» **Given exercise 1**
In the encyclopedia entry on the Expositio missae, what is named as the first western treatise devoted exclusively to liturgy?
» **Given exercise 2**
Reproduce the encyclopedia entry on the Expositio missae from "(Darren Dugan) #1" to "baptized adult converts.".
» **Given exercise 3**
Carry on the encyclopedia entry on the Expositio missae from the point where it ends.

» **Passage shown**
Medieval France. An Encyclopedia

(Darren Dugan) #1

EXPOSITIO MISSAE


. The tradition of expounding the meaning of liturgical ceremonies began in the 4th
century with the mystagogical catecheses, sermons in which the rites of baptism,
confirmation, and the eucharist were explained to newly baptized adult converts.
Liturgical commentaries were subsequently written by Pseudo-Dionysius the Areopagite
(ca. 500), Maximus Confessor (580–662), Germanus of Constantinople (ca. 640–733),
and others. The first western treatise exclusively devoted to liturgy is the De
ecclesiasticis officiis of Isidore of Seville (ca. 560–636), which in turn served as a source
for the Expositio antiquae liturgiae Gallicanae attributed to St. Germanus (bishop of
Paris 555–76), the only description of a Gallican Mass ordo. But the bulk of Expositiones
missae dates from the Carolingian period, when the Roman Mass was being assimilated
by the Frankish church; these treatises are therefore important sources of information
about the texts and ceremonies of the early Franco-Roman Mass and were among the
sources consulted by Amalarius of Metz and other Carolingian commentators. By the
12th century, the Expositiones were no longer in circulation as such, because they had
become incorporated into the canon-law literature and the liturgical book known as the
Pontifical.

» **Provided data**
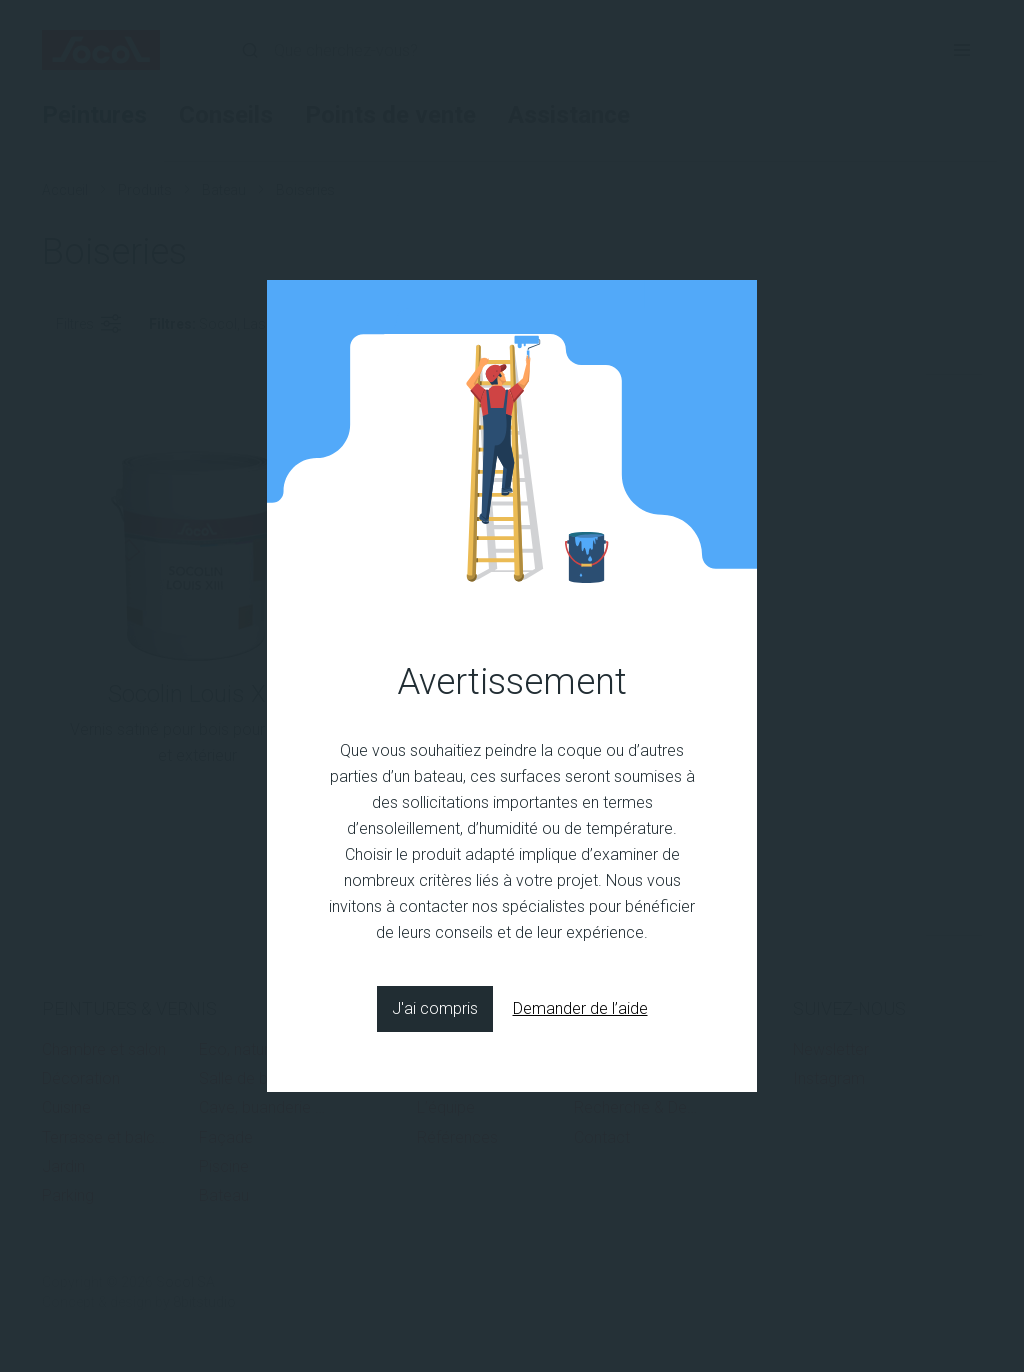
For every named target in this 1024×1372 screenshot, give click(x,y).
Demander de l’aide (580, 1008)
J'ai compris (435, 1008)
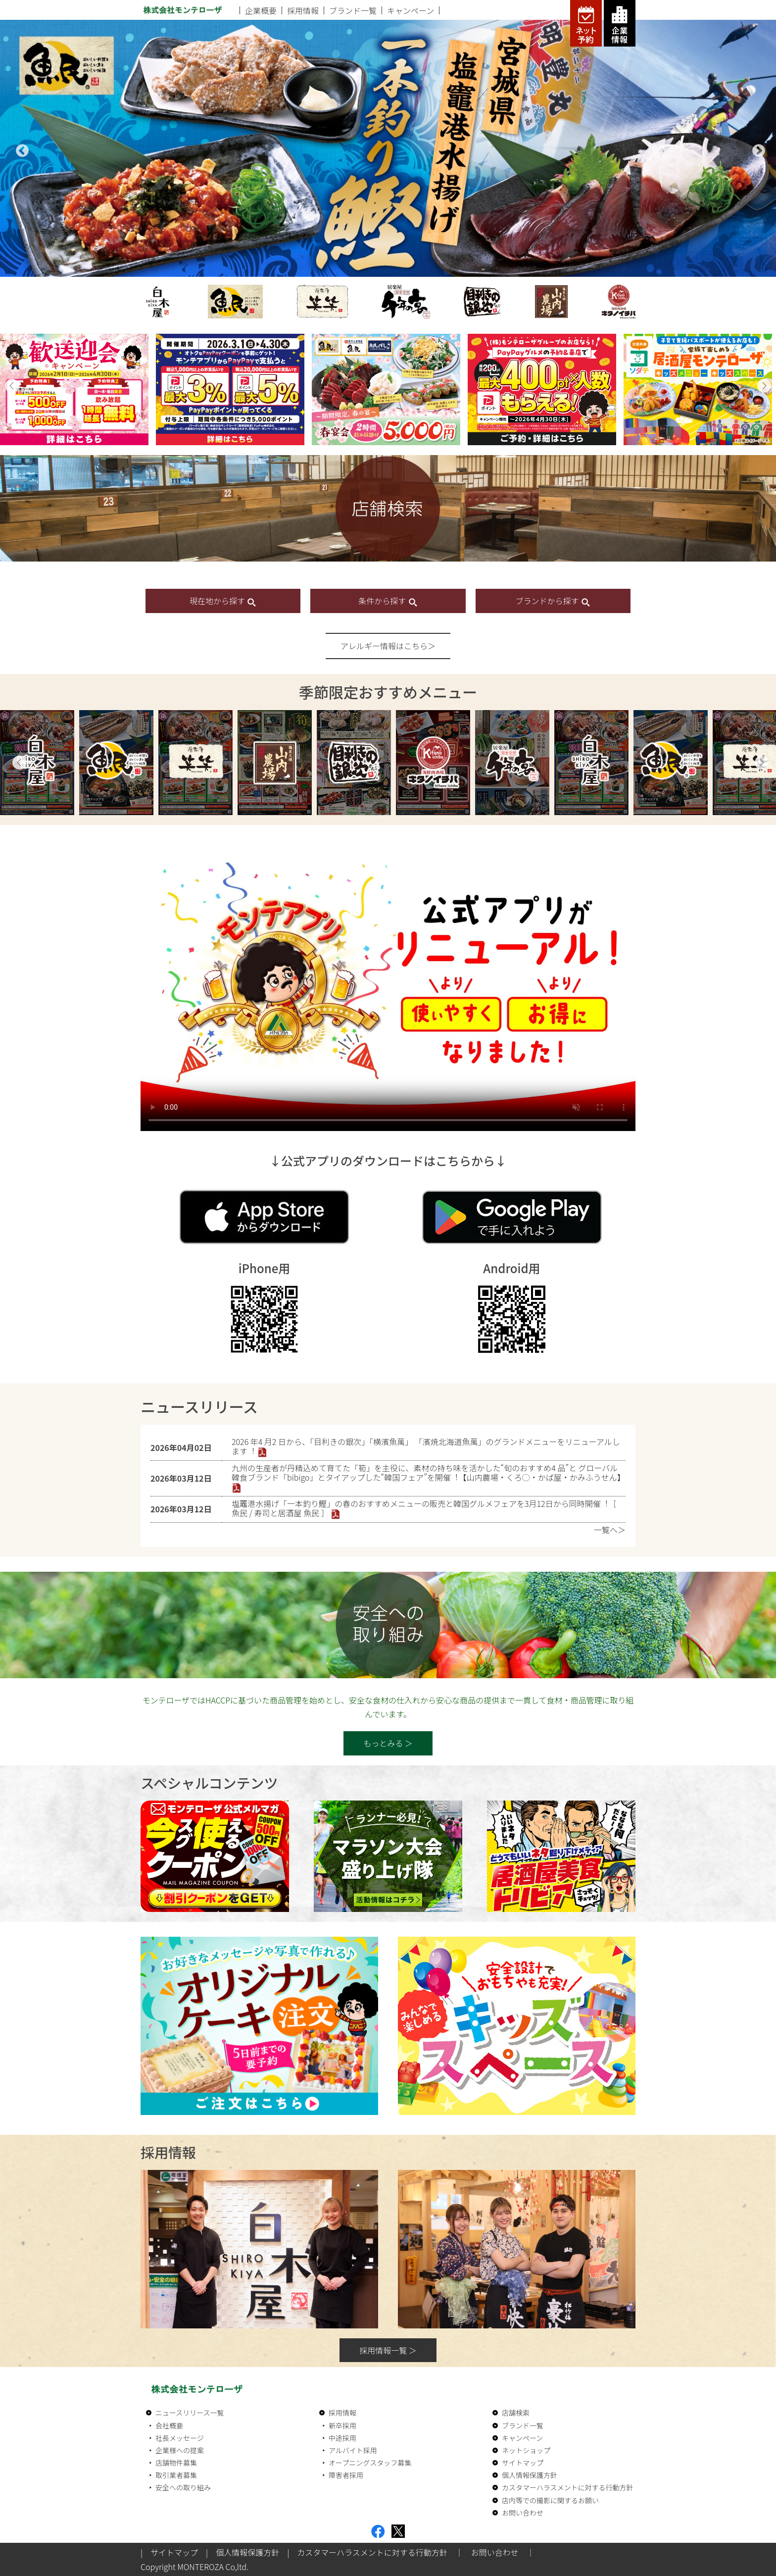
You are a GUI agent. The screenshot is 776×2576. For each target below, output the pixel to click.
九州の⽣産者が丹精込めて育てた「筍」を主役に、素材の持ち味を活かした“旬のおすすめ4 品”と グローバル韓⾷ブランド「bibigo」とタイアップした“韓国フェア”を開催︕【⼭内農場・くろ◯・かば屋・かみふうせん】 (428, 1472)
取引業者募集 (176, 2475)
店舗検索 (516, 2413)
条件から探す (388, 601)
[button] (12, 386)
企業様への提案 (179, 2450)
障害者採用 (346, 2475)
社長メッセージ (179, 2438)
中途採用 (342, 2438)
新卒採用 (342, 2425)
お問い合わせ (522, 2513)
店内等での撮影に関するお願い (550, 2500)
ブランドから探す (553, 601)
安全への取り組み (183, 2487)
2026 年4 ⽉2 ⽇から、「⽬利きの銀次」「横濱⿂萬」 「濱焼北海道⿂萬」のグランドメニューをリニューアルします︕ (426, 1446)
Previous (20, 149)
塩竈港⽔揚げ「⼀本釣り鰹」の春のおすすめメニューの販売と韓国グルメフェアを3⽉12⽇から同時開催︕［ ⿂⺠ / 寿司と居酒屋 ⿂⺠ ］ (424, 1508)
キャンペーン (410, 10)
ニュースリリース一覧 (189, 2413)
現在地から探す (223, 601)
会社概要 (169, 2425)
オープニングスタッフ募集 (370, 2463)
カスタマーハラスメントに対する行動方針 (567, 2487)
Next (756, 149)
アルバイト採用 (353, 2450)
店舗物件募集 (176, 2463)
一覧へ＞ (610, 1530)
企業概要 (261, 10)
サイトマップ (522, 2463)
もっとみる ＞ (388, 1743)
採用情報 (303, 10)
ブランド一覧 (353, 10)
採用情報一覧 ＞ (388, 2350)
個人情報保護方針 (529, 2475)
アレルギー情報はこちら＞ (388, 646)
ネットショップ (526, 2450)
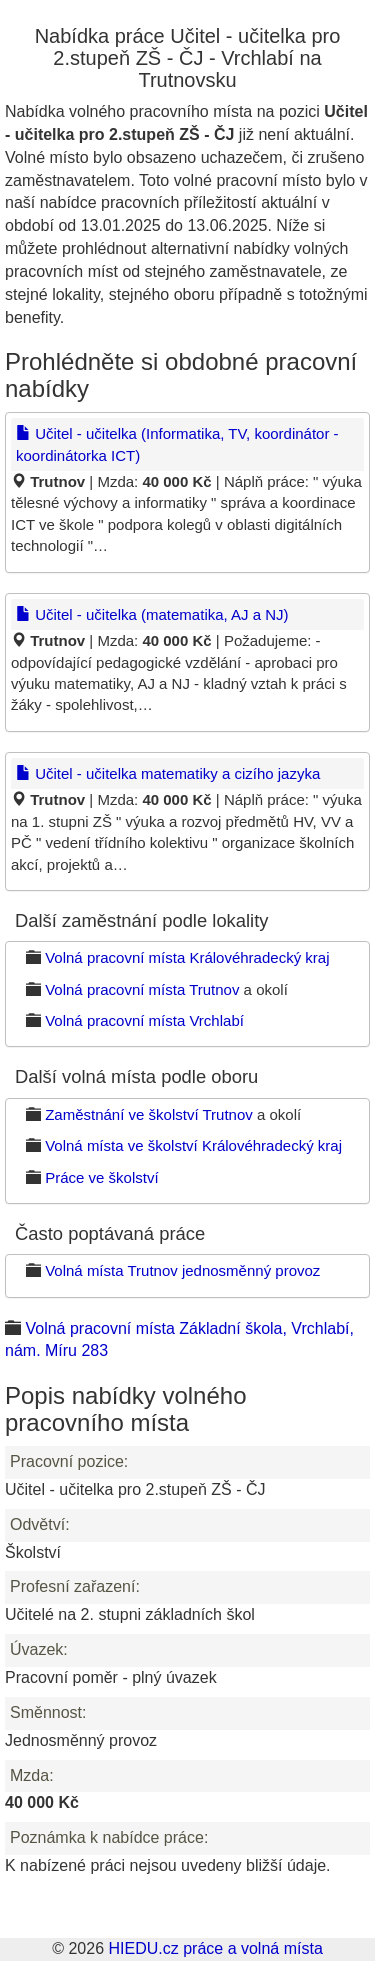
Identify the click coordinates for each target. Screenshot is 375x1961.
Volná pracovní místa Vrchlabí (144, 1020)
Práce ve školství (101, 1177)
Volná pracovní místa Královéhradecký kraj (187, 957)
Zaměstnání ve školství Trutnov (149, 1114)
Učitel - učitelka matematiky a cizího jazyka (168, 773)
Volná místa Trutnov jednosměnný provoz (182, 1270)
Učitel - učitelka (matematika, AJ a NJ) (152, 614)
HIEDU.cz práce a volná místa (215, 1948)
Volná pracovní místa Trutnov (142, 989)
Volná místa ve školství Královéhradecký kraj (193, 1145)
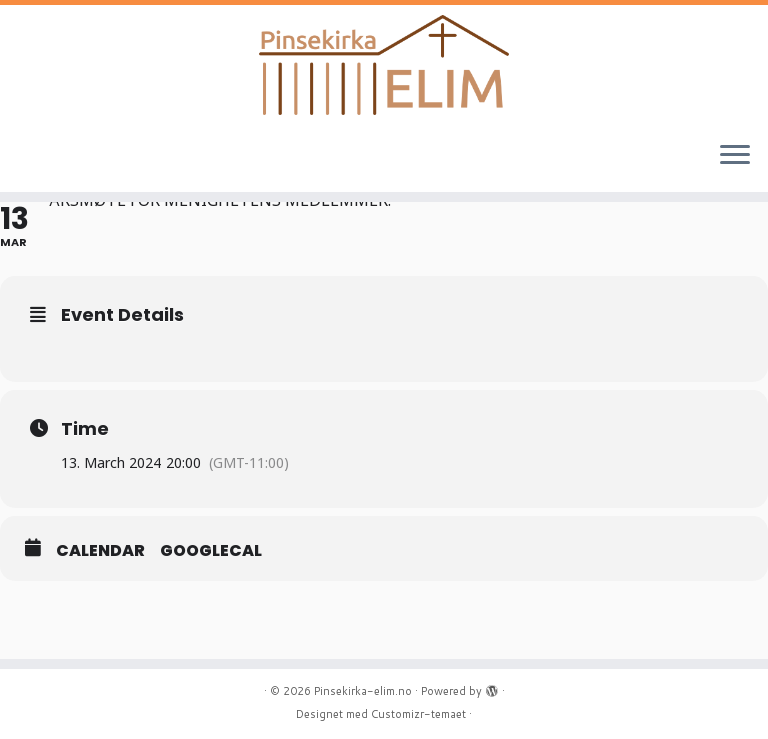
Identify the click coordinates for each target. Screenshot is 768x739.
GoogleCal (211, 551)
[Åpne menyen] (735, 156)
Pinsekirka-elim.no (363, 691)
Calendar (100, 551)
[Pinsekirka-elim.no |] (384, 65)
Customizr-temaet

» **Expected output 1**
The De ecclesiasticis officiis of Isidore of Seville.

» **Expected output 2**
(Darren Dugan) #1

EXPOSITIO MISSAE


. The tradition of expounding the meaning of liturgical ceremonies began in the 4th
century with the mystagogical catecheses, sermons in which the rites of baptism,
confirmation, and the eucharist were explained to newly baptized adult converts.

» **Expected output 3**
Peter Jeffery
[See also: AMALARIUS OF METZ; GALLICAN RITE; MASS, CHANTS AND
TEXTS]
Lawson, Christopher M., ed. Sancti Isidori episcopi Hispalensis: De ecclesiasticis officiis. CCSL
113. Turnhout: Brepols, 1989.
Ratcliff, E.C., ed. Expositio antiquae liturgiae Gallicanae. London: Regnum, 1971.
Schulz, Hans-Joachim. The Byzantine Liturgy: Symbolic Structure and Faith Expression, trans.
Matthew J.O’Connell. New York: Pueblo, 1986.
Yarnold, Edward. The Awe-Inspiring Rites of Initiation: Baptismal Homilies of the Fourth Century.
Slough: St. Paul, 1972.


EXULTET


. The Easter vigil, celebrated Holy Saturday night and ending Easter morning, began in
both East and West with a lamplighting service (lucernarium). In some of the western
rites, but not originally at Rome, this involved the lighting of a large candle while a
deacon sang a special Easter hymn, the Praeconium Paschale. There were many texts in
use for the praeconium, but the one that became the standard medieval text (a Gallican
text that came into the Roman rite via the supplement to the Hadrianum sacramentary)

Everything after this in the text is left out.